I should add that, in absolute terms, I'll agree it's not that hard to get to the internal slot. But if you're not comfortable working with electronics even the concept of thermal paste and getting at the internal connectors might be a little nerve-wracking, so avoiding that if it's not necessary is a plus (as is the fact that they get to keep the 256M stick that's in that slot--tossing it in favor of a larger stick would be silly unless you're also putting 1GB in the small accessible slot).

And while RAM compatibility on older systems is a YMMV thing--some people do fine with cheaper sticks, some have trouble--it's a fact that Apple systems of a slightly older vintage than the iMac in question could have problems recognizing some RAM--there was a big brouhaha in 2001 when an Apple firmware update disabled marginal 3rd party RAM for a lot of people.

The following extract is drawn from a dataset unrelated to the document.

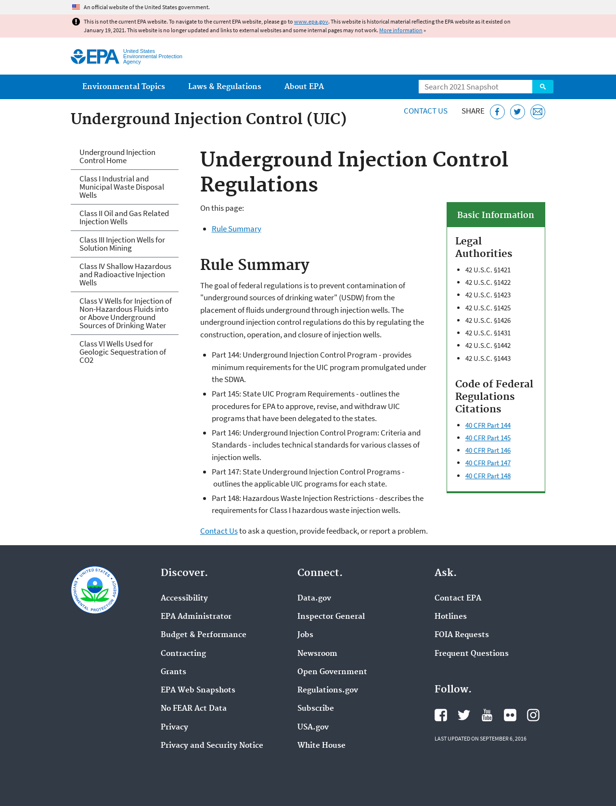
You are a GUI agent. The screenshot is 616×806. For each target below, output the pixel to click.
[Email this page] (537, 111)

I've personally bought RAM from a junk electronics shop that wouldn't work in a AGP G4 tower (again, older than this iMac); when I brought it back, the owner--who sees more ancient Macs that just about anybody--wasn't surprised, because "Those tend to be picky about RAM." He had a separate box of superficially-identical sticks that would work in old G4 towers.

Not nearly as much of a problem these days, and entirely possible that it wasn't for that vintage iMac either, but OWC is a guaranteed safe bet at a reasonable price.
I think I'll go with the easier route for now at least. See how that goes and the performance boost. If needed, we shall venture into the other RAM spot.

I will go with OWC as it's cheap and guaranteed. Thanks for all the help!